Desci correndo. Um rapaz, do lado de fora da caminhonete, repetia em estado de pânico:
Eu não vi... eu só respondi umas mensagens... era só isso... eu juro que não vi o carro...
No banco de trás do sedan, uma menina pequena ainda estava presa à cadeirinha. Os cabelos encaracolados caíam sobre os olhos assustados. Poucos arranhões, mas um susto que levaria anos para sair do corpo.
As sirenes chegaram rápido, mas nunca rápido o suficiente. O tenente Vieira, do Corpo de Bombeiros, falou à imprensa com a voz firme:
Quando chegamos, o motorista do sedan já estava em óbito. A passageira teve traumatismo craniano e foi encaminhada em estado grave ao Hospital Universitário do Oeste do Paraná (Huop). A criança está bem, com escoriações leves. A cadeirinha a protegeu.
Do outro lado, o jovem da caminhonete - 22 anos, luxações no tornozelo e contusões nos joelhos. E um olhar em ruínas.
Na manhã seguinte, a mensagem que recebi do Hospital Universitário gelou minhas mãos: a mãe da criança não resistiu.
Seu nome era Luiza. Tinha cinco anos. Voltava do aniversário comemorado com os avós.
Abri o computador para redigir a nota para o jornal do meio-dia. Mas minhas mãos não obedeceram. Fechei os olhos e me vi de novo no asfalto. O choro confuso da menina. O olhar perdido, esperando a mãe responder. O pai imóvel, como se apenas dormisse.
Respirei fundo. Três vezes.
E escrevi:
“Luiza perdeu os pais no mesmo dia em que completou cinco anos”.
Mas a frase não bastava.
Porque, mesmo que essa história seja fruto da ficção, ela não está longe da realidade. As ruas de Cascavel estão repletas de histórias verdadeiras que doem muito mais. O sangue que escorre no asfalto é real. Os órfãos existem. A dor tem nome, sobrenome, endereço.

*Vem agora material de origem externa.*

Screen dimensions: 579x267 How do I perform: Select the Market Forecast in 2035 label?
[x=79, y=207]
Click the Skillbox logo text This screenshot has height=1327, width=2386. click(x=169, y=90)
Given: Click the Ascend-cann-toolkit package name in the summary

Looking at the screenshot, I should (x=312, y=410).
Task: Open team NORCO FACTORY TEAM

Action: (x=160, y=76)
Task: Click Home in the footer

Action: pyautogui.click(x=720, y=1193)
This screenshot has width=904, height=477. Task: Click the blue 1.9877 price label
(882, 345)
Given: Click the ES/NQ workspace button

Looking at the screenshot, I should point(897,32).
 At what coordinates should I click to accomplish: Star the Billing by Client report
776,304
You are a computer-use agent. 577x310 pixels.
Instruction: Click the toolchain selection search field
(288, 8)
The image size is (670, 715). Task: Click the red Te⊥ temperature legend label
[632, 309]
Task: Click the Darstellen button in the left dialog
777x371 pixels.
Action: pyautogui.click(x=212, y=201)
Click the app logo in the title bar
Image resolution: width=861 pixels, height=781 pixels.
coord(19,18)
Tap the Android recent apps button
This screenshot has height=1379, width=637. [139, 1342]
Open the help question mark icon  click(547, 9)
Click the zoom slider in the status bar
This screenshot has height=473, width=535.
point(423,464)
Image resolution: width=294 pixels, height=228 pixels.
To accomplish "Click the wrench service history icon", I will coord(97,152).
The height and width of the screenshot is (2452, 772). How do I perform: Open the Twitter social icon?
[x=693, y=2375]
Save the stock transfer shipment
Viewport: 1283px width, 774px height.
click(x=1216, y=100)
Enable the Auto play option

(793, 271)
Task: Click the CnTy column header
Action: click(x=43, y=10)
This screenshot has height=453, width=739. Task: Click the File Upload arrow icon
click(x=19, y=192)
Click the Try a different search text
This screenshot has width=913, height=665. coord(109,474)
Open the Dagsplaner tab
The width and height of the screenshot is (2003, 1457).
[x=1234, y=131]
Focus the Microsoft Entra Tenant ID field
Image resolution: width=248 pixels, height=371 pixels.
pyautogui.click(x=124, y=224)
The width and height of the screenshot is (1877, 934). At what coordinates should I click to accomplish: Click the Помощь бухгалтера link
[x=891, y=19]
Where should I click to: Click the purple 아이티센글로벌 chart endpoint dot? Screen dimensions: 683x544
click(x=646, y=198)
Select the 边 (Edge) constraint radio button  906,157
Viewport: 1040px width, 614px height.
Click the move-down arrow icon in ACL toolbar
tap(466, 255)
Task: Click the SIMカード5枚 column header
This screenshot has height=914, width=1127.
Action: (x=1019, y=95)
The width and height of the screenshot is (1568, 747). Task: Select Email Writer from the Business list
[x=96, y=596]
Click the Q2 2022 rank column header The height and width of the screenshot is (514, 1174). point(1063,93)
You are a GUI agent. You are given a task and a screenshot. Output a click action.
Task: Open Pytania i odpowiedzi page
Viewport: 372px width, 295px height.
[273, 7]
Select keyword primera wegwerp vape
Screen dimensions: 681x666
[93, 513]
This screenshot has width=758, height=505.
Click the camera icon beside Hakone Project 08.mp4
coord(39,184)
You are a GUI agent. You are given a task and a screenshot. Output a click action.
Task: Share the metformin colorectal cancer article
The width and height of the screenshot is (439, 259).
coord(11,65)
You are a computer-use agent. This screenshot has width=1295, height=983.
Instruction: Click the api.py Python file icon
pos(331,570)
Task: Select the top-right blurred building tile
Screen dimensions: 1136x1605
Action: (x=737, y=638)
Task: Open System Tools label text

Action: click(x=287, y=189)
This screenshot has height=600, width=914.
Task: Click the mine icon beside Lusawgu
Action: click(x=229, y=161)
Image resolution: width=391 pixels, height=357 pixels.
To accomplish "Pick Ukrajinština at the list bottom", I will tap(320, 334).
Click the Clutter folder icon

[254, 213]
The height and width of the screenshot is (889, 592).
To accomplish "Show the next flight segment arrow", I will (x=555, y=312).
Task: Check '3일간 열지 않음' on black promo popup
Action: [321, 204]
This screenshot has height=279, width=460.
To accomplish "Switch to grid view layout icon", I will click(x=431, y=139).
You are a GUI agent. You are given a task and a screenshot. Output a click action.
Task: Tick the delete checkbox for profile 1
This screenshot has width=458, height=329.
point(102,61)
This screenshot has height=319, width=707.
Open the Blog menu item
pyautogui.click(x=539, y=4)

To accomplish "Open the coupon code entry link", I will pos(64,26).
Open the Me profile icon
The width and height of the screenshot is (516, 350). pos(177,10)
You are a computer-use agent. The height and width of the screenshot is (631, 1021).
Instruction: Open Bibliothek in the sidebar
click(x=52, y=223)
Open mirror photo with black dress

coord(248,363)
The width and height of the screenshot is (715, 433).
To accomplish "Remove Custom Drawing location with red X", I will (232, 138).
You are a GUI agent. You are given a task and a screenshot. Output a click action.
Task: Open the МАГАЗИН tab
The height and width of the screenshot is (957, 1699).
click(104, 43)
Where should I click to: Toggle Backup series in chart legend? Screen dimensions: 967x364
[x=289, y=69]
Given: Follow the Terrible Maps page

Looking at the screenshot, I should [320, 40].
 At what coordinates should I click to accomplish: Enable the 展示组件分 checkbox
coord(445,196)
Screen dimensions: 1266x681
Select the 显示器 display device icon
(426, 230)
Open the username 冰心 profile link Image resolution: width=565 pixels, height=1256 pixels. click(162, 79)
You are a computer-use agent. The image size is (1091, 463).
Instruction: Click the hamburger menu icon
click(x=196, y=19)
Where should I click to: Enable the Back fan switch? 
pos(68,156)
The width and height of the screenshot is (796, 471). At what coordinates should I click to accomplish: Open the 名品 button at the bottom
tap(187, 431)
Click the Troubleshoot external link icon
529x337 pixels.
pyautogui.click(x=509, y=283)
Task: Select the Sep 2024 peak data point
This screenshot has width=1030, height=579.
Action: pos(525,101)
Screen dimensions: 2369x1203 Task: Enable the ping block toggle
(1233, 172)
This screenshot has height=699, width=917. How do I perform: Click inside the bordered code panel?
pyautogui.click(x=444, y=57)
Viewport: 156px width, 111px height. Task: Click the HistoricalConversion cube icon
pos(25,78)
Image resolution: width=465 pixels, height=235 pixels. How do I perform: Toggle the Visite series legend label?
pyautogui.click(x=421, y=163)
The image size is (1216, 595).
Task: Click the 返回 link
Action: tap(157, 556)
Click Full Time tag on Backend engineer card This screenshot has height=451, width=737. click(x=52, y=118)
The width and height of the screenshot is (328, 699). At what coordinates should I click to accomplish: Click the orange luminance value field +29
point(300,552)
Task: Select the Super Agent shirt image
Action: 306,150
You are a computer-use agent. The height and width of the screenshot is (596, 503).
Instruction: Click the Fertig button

Em fevereiro deste ano, Matheus Ramos Barreto, de 24 anos, foi morto por um motorista embriagado. Deixou uma esposa e uma filha pequena, de quatro anos. A avó da menina disse em entrevista:
Quando ela pedir pelo pai, quem vai estar no lugar dele?
No primeiro trimestre de 2025, Cascavel registrou 2.219 infrações por uso do celular ao volante. No mesmo período, 306 pessoas ficaram feridas. Cinco morreram.
O tema do Maio Amarelo deste ano é “Mobilidade Humana, Responsabilidade Humana”. Palavras importantes, mas que ainda não seguram o volante. Enquanto o celular continuar vencendo a atenção, enquanto a pressa for maior que a prudência, enquanto uma mensagem parecer mais urgente que a vida - vamos continuar enterrando famílias inteiras.
E toda vez que uma criança for deixada sozinha, não vai ser apenas por um acidente.
Vai ser por uma escolha.
O trânsito é muito perigoso, pode destruir famílias. Ótima reflexão.
Que texto, forte Manu, parabéns pela escolha do tema e pelas reflexões.
Emanuele, seu texto é um soco no estômago - do jeito que o bom jornalismo, às vezes, precisa ser. Você usa a ficção com propósito, responsabilidade e profundidade, dando voz a uma tragédia cotidiana que tantas vezes passa despercebida. A escolha narrativa foi precisa, impactante e necessária. Há empatia, indignação e compromisso com a vida nas entrelinhas. Parabéns por transformar dados frios em histórias que humanizam e alertam. Que sua escrita siga sendo instrumento de consciência e transformação.
Parabéns pelo o texto, é uma pauta muito necessária!
uau! Que pauta necessária, no trânsito, o sentido é a vida!